Parmi les maladies de la vigne, le court-noué affecte le porte-greffe et peut conduire à l’arrachage prématuré d’une parcelle infectée. Aucun remède n’existe, mais des chercheurs alsaciens proposent d’utiliser des gênes issus d’anticorps de chameaux. Souci: cela supposerait de créer des plants de vigne transgéniques…
Le court-noué peut être causé par le matériel végétal lui-même, ou être transmis par des vers ronds qui vivent dans le sol à de grande profondeur et qui piquent les racines de la vigne. Comme il n’existe aucun moyen de lutter contre cette maladie, la seule démarche est préventive et consiste à ne pas planter dans des sols infectés par ces vers particuliers. Des chercheurs alsaciens viennent de publier le résultat de leurs recherches dans le Plant Biotechnology Journal et proposent de neutraliser ce virus ravageur en utilisant des gênes issus d’anticorps… de chameau.


En fait, “il n’existe ni variété de vigne naturellement résistante à ce virus, ni traitement – si ce n’est une mise en jachère des vignes infectées, pendant plusieurs années”, explique à l’AFP Christophe Ritzenthaler, chercheur à l’Institut de biologie moléculaire des plantes (dépendant du CNRS) de Strasbourg, et co-auteur de l’étude avec Gérard Demangeat, de l’INRA de Colmar. Pour trouver une solution, les chercheurs se sont appuyés sur les particularités du système immunitaire des camélidés : certains anticorps des chameaux, dromadaires et autres lamas sont plus petits que ceux de tous les autres mammifères.
En exposant un chameau au virus du court-noué (inoffensif pour l’homme ou l’animal), les scientifiques ont obtenu des anticorps fabriqués par ce chameau. Ils ont ensuite introduit dans un plant de vigne des « nanobodies », c’est-à-dire la minuscule extrémité de ces petits anticorps. Ceux-ci peuvent ensuite « s’accrocher » au virus du court-noué comme une clef dans une serrure, et ainsi le neutraliser.
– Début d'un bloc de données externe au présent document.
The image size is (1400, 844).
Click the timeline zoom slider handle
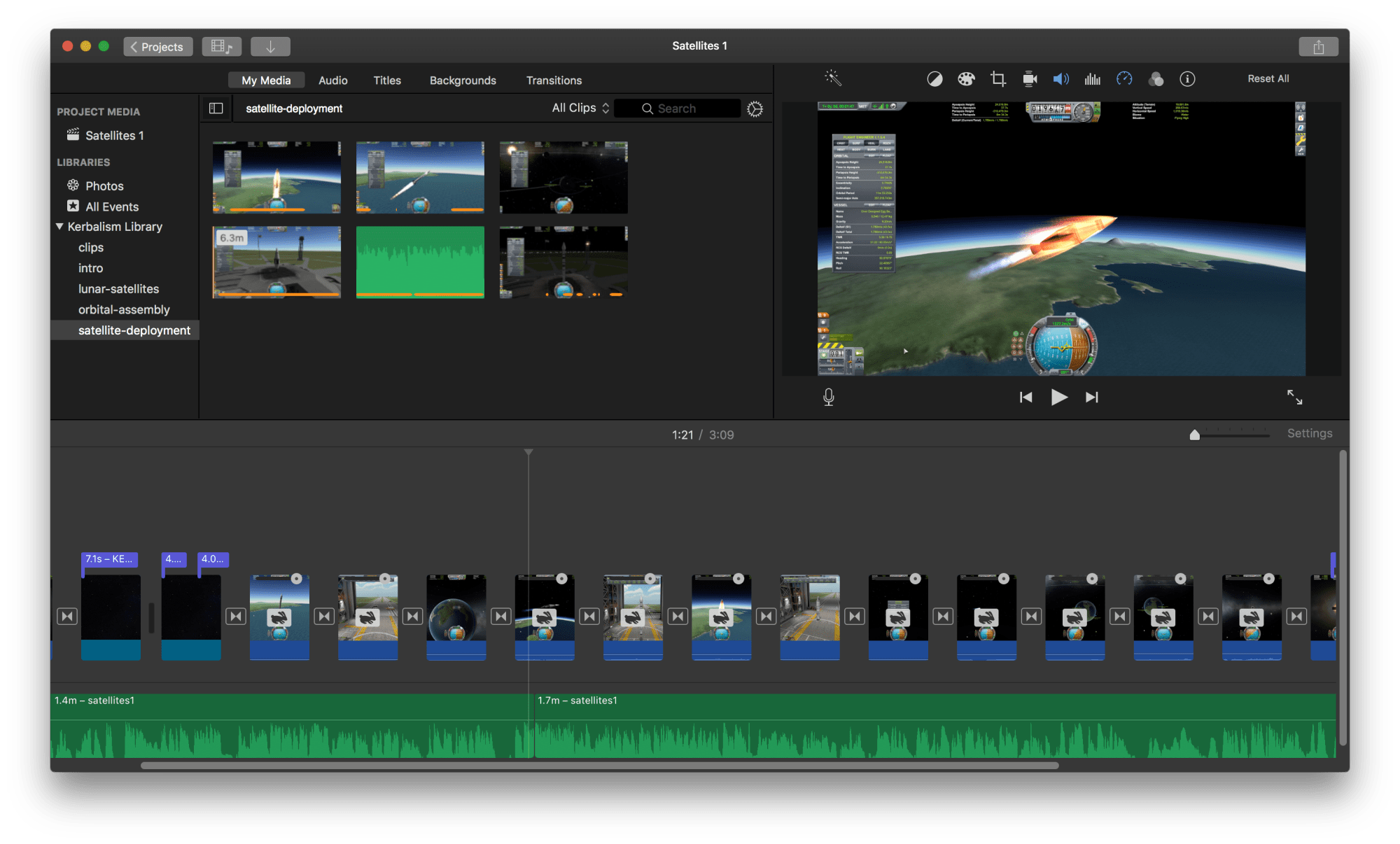click(x=1195, y=435)
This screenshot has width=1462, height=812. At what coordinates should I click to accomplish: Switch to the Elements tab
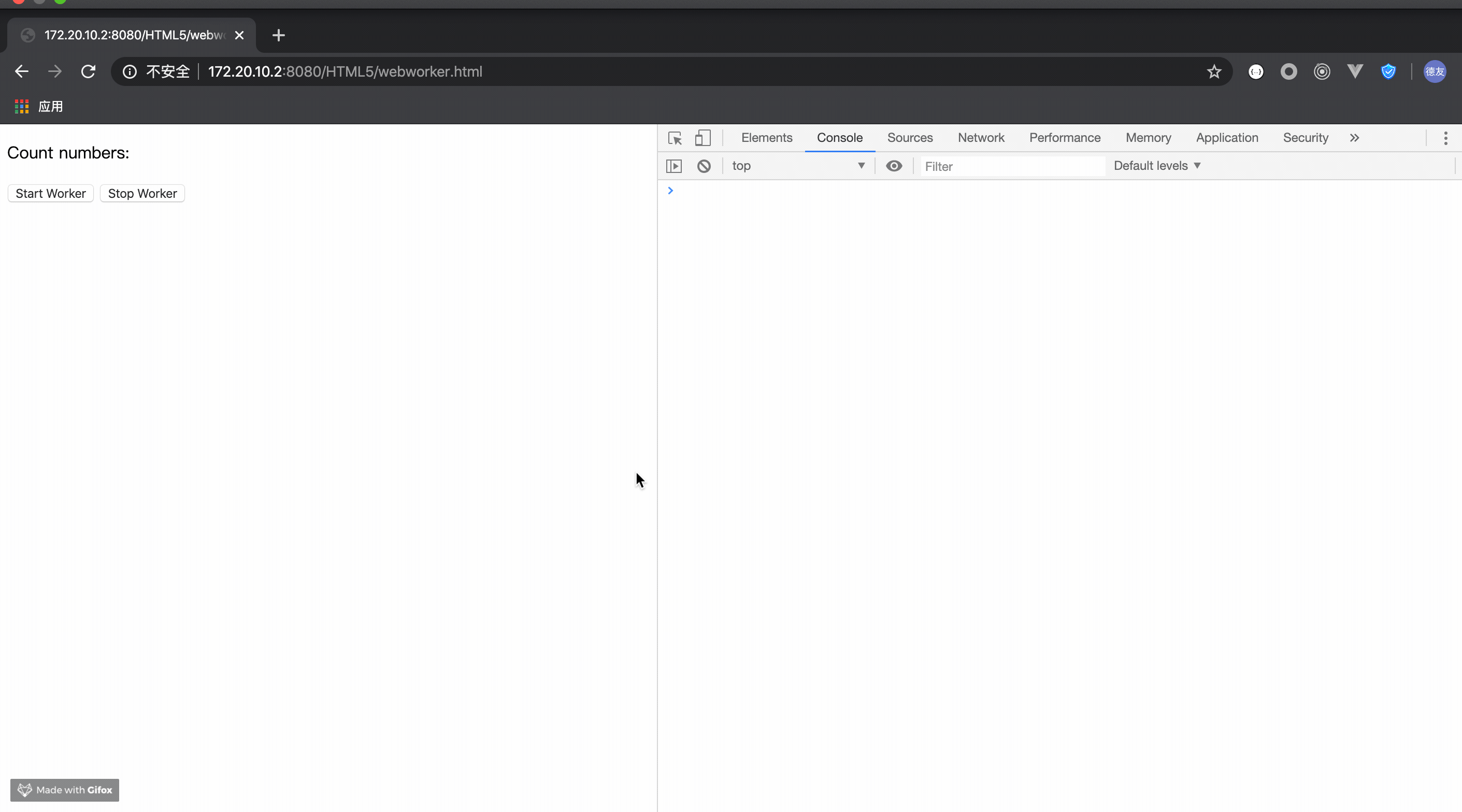766,138
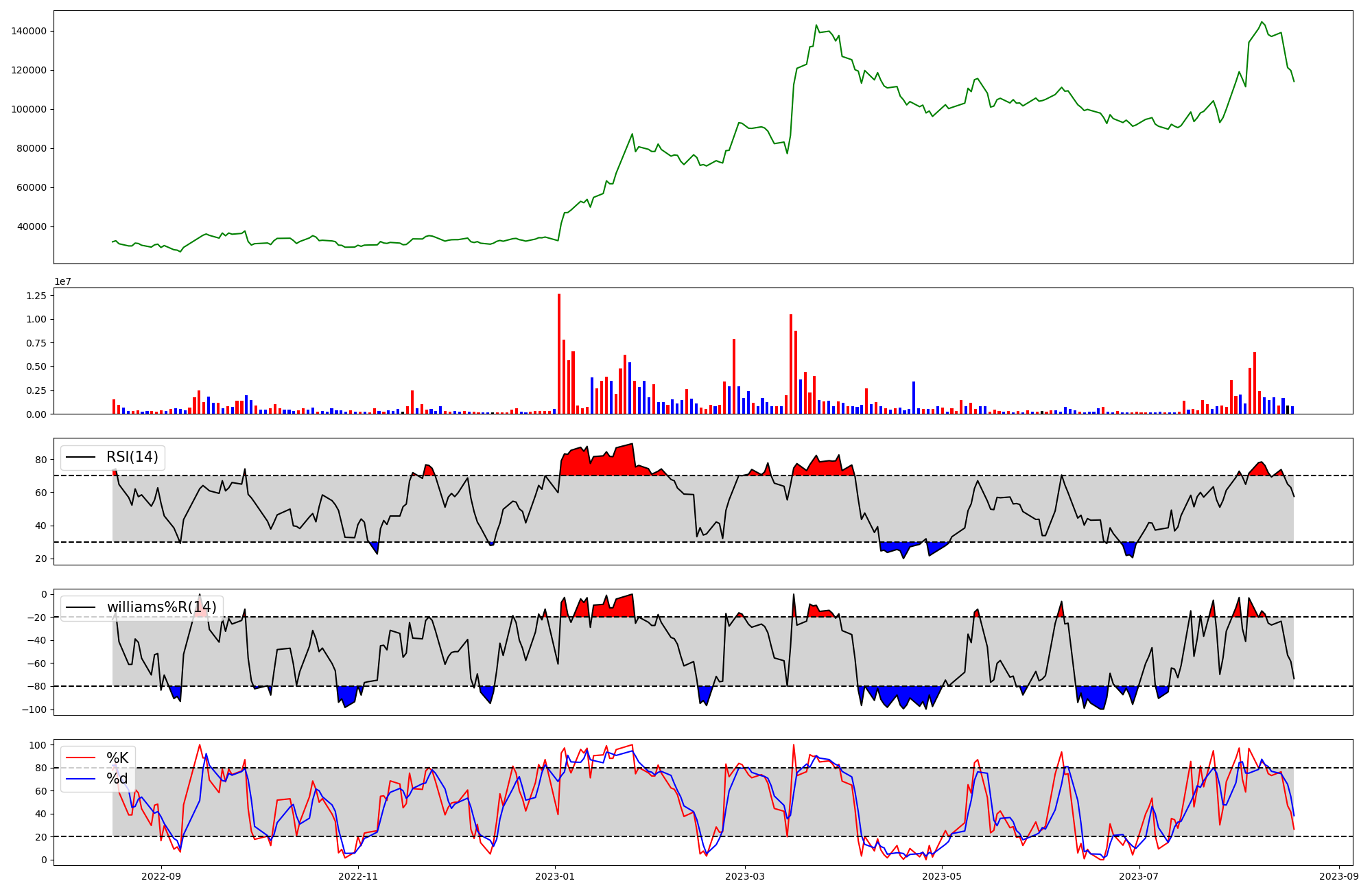The width and height of the screenshot is (1372, 892).
Task: Click the williams%R(14) legend label
Action: [x=161, y=607]
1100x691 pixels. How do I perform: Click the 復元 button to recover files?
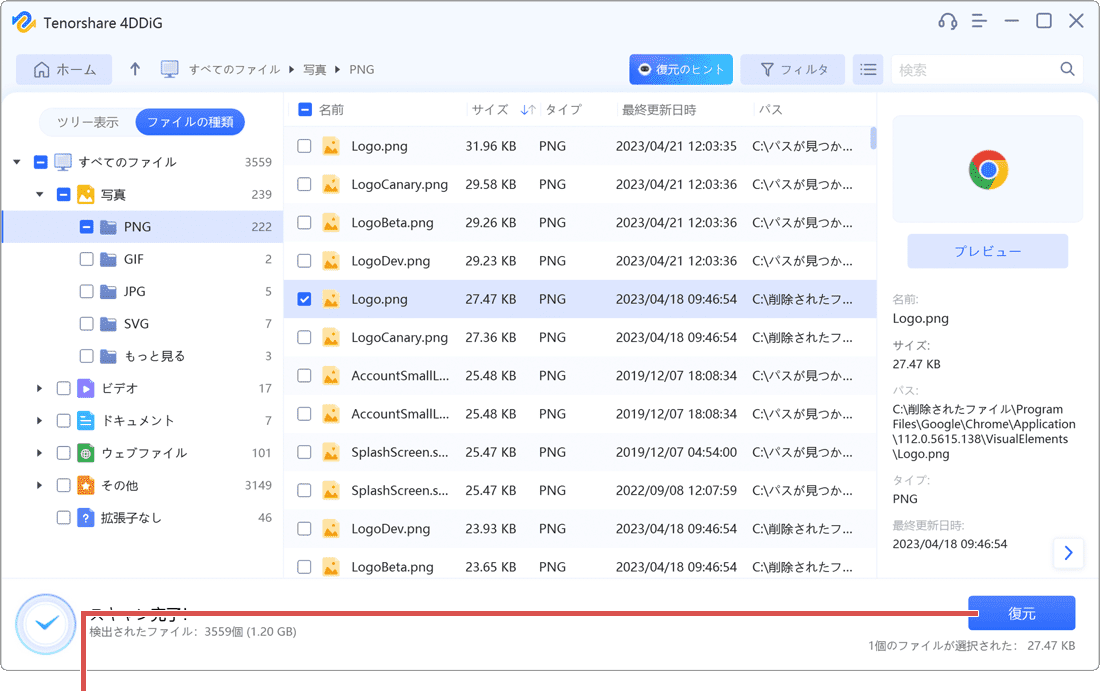[x=1022, y=613]
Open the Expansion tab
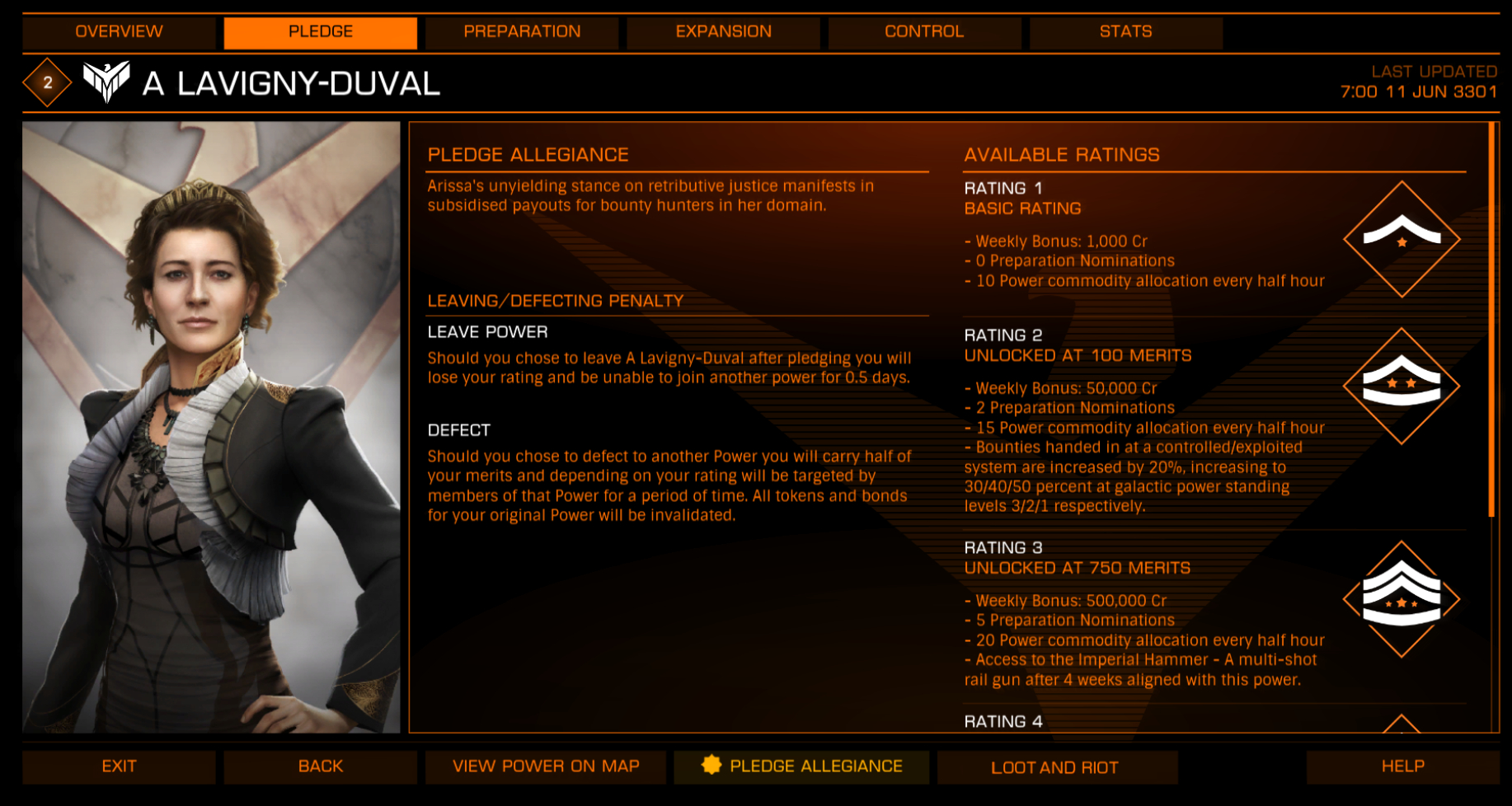 click(x=723, y=32)
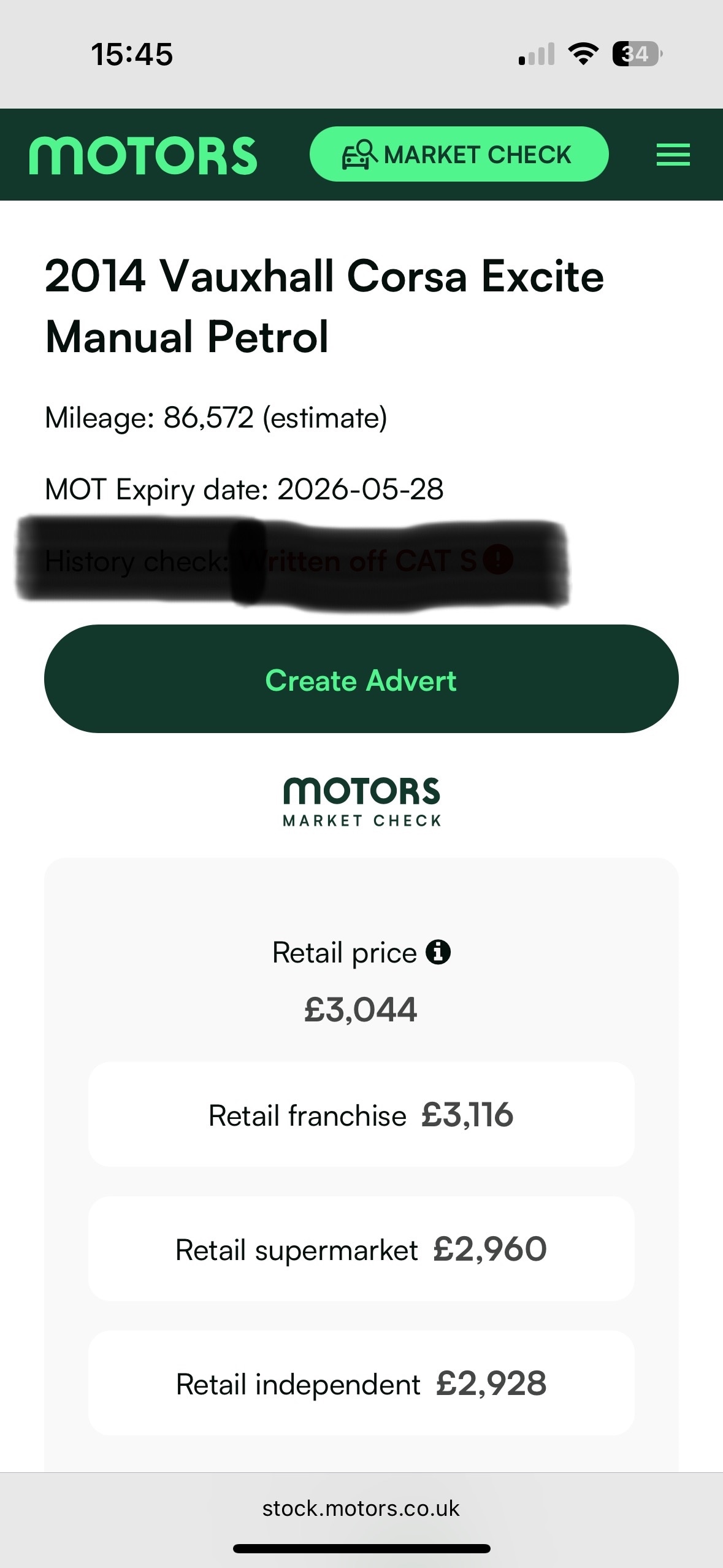Tap the battery indicator showing 34
723x1568 pixels.
pos(637,54)
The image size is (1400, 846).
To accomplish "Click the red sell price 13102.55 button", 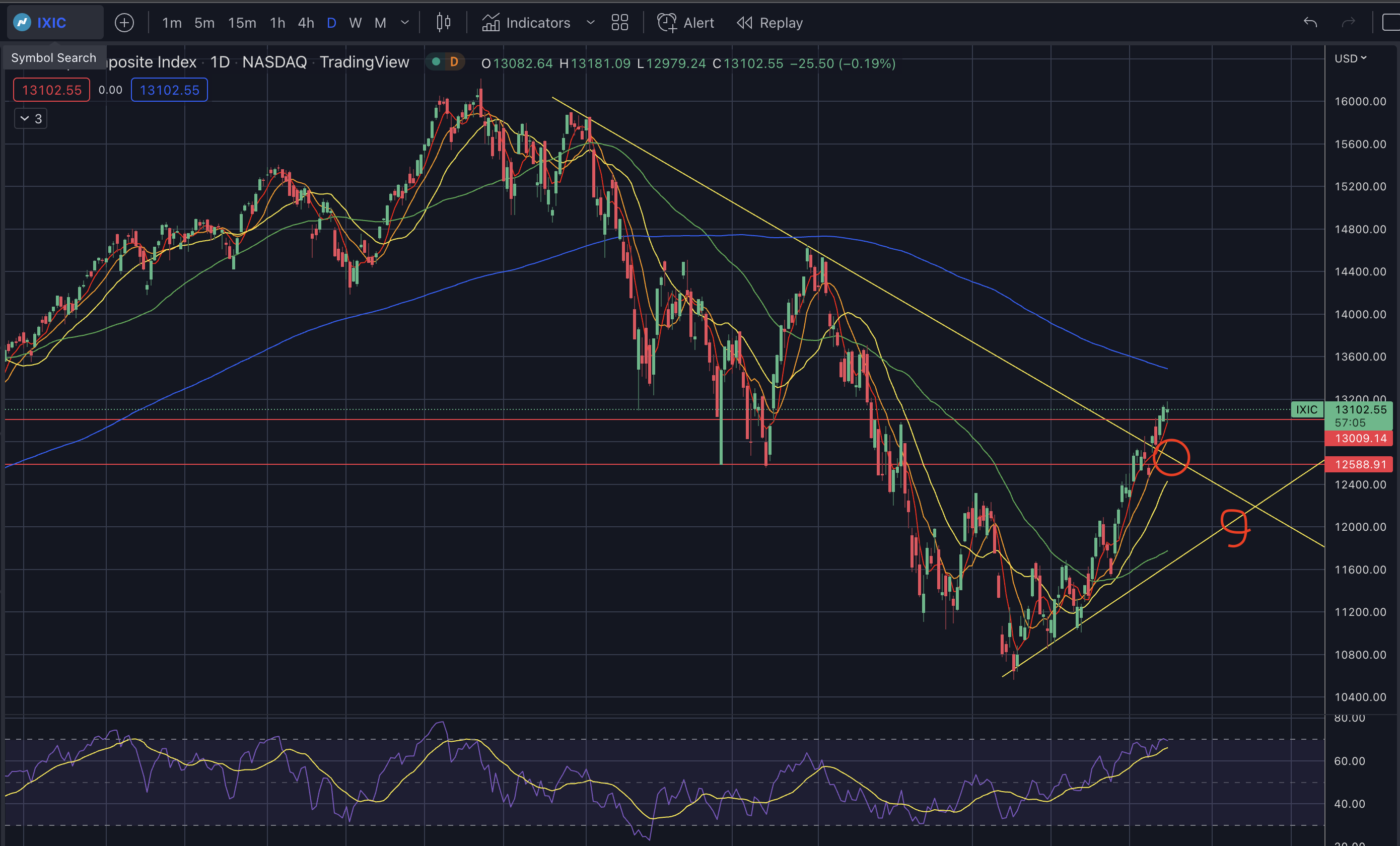I will (52, 90).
Le procédé a été testé sur des plants de vigne confinés en laboratoire: un rameau de vigne infecté a été greffé sur un autre rameau génétiquement modifié. Or ce dernier n’a pas été affecté par le court-noué. Le procédé n’a toutefois pas été testé en conditions naturelles : on ne sait donc pas s’il est efficace pour contrer le mode normal de diffusion de la maladie, c’est-à-dire via des vers présents dans le sol.
L’INRA sait qu’avec de telles recherches, il avance en terrain miné : de 2005 à 2010, il a mené une expérimentation contestée qui consistait à cultiver, en pleine terre, quelques dizaines de pieds de vigne génétiquement modifiés, déjà censés résister au court-noué, mais suivant une autre technique. L’expérimentation avait pris fin brutalement en août 2010, lorsque des militants anti-OGM avaient détruit la parcelle. L’INRA prend soin de préciser qu’il « utilise les biotechnologies comme des outils pour acquérir des connaissances fondamentales ». « Aucun développement de vignes génétiquement modifiées n’est envisagé à des fins de commercialisation et le brevet initialement déposé en 2014 a été abandonné en 2016 par l’INRA et ses partenaires ».
Dans son laboratoire strasbourgeois, Christophe Ritzenthaler souligne avoir « seulement démontré qu’il était possible d’immuniser les plantes contre la maladie. Mais est-ce que la société veut de cette solution, ou pas ? Ce n’est pas à moi d’en décider (…). La modification génétique, précise-t-il encore, ne concerne que le porte-greffe, c’est-à-dire la partie inférieure du pied de vigne, mais pas la partie supérieure qui produit le raisin”. Un argument qui risque de ne pas suffire à lever les réticences de la profession.